NİŞANLANMANIN GEÇERLİLİK ŞARTLARI
VE HÜKÜMSÜZLÜĞÜ
1. Nişanlanma
Ehliyetinin Kanunda Özel Olarak Düzenlenmemiş Olması
Tam
ehliyetlilerin (MK 10), diğer hukuki işlemler gibi, nişanlanmayı da
yapabilecekleri kuşkusuzdur. Buna karşılık, tam ehliyetsizlerin (ayırt etme
gücüne sahip olmayanların), yapacakları nişanlanmanın kesin hükümsüz olması MK
15 gereğidir. Nişanlanmada, kişiye sıkı sıkıya bağlılık gereği temsil yasağı
bulunduğu için, tam ehliyetsizlerin yasal temsilcileri aracılığıyla da
nişanlanmaları mümkün değildir.
Sınırlı
ehliyetsiz olan ayırt etme gücüne sahip küçük ve kısıtlılara gelince; MK. M
118/2 bu hususta, “Nişanlanma, yasal temsilcilerin rızası olmadıkça küçüğü veya
kısıtlıyı bağlamaz” demektedir.

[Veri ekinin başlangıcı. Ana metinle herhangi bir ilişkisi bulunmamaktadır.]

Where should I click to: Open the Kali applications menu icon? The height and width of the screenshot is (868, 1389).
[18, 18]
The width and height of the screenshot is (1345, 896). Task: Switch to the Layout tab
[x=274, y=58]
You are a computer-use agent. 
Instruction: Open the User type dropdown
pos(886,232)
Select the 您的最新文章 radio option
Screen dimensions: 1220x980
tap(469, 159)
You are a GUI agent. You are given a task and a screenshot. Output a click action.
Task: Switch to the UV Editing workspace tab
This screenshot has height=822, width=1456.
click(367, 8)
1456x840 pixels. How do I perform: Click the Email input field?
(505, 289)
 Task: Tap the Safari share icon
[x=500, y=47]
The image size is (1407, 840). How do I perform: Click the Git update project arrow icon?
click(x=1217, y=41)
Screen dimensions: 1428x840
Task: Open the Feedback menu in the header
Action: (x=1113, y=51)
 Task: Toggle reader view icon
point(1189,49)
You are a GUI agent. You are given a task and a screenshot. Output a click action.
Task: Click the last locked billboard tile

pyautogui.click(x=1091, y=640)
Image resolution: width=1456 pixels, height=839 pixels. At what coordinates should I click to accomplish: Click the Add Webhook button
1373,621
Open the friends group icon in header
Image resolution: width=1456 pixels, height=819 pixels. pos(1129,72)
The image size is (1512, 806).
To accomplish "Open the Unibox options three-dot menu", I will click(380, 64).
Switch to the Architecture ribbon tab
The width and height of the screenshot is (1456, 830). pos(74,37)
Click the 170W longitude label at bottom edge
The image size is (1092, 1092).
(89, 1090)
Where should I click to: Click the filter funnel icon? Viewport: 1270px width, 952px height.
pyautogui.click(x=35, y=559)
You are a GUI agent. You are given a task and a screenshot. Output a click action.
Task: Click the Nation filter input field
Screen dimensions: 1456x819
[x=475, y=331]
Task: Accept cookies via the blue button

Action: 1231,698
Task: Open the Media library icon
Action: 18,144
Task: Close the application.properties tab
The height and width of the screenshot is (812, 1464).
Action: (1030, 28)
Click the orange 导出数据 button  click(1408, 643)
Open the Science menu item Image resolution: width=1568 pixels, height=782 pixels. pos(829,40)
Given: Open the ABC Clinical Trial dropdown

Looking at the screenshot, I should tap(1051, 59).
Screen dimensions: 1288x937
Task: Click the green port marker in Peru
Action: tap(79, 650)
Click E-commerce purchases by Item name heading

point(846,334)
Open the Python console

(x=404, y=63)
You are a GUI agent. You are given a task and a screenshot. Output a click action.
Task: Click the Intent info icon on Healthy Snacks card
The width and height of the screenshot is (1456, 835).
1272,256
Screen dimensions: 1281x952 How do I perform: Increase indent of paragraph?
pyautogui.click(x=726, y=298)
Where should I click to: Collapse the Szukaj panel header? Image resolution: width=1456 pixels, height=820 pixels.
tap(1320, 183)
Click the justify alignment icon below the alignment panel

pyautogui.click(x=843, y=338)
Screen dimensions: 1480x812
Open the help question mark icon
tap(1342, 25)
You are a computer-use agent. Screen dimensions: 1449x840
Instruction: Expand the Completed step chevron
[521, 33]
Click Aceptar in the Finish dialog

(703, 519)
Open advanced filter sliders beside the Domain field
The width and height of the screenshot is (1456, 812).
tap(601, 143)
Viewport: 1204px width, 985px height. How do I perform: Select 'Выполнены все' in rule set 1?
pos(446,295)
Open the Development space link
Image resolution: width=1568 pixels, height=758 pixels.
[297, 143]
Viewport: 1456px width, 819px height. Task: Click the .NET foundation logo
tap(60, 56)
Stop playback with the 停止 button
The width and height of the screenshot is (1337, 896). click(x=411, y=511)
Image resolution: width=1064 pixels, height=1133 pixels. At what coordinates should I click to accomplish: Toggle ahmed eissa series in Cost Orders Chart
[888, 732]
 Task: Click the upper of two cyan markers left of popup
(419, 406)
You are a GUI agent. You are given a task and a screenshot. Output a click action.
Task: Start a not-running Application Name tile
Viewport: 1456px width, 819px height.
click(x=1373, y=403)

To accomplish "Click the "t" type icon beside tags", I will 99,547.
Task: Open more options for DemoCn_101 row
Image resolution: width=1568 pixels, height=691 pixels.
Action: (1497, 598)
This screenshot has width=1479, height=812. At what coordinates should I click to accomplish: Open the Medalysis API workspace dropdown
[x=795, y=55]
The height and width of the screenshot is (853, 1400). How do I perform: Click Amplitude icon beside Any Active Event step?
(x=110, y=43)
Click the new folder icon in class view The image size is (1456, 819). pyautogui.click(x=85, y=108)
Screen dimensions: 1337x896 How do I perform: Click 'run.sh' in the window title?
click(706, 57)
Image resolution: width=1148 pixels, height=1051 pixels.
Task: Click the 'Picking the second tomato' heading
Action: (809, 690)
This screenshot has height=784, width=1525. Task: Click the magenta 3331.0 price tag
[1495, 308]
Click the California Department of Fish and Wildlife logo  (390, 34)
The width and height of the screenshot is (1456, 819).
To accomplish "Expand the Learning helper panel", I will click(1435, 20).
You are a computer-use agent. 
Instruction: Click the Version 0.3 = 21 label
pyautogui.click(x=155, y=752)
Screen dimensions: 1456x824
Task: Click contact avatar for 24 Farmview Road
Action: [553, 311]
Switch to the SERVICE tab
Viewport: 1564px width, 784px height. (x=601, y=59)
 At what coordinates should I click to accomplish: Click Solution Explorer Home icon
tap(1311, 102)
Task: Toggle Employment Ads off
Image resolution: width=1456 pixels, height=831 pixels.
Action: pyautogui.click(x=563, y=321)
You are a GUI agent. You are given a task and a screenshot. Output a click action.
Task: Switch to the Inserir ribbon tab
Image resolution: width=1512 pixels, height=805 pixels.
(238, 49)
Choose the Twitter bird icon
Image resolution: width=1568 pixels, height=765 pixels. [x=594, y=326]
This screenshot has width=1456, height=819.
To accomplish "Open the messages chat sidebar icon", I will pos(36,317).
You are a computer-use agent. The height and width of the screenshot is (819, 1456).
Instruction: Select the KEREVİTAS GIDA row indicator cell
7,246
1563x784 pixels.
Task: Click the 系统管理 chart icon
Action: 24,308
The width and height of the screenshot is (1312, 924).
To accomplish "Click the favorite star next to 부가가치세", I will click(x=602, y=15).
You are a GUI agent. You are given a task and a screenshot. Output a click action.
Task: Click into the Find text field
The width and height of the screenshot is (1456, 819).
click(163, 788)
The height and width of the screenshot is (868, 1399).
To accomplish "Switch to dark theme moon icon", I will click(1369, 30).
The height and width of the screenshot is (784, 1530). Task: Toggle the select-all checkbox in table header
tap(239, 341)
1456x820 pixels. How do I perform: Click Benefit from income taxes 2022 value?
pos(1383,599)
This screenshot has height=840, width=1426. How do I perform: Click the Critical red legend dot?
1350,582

Hükmün lafzından hareket eden bazı yazarlar,
diğer hukuki işlemlerde olduğu gibi, ayırt etme gücüne sahip küçük ve
kısıtlının yasal temsilcinin rızasına kadar hiç bir şekilde nişanlanma ile
bağlı olmadığı, ancak sonradan icazet alınınca, nişanlanmanın sınırlı
ehliyetsiz için de geçmişe etkili olarak hüküm ifade edeceği kanaatindedirler.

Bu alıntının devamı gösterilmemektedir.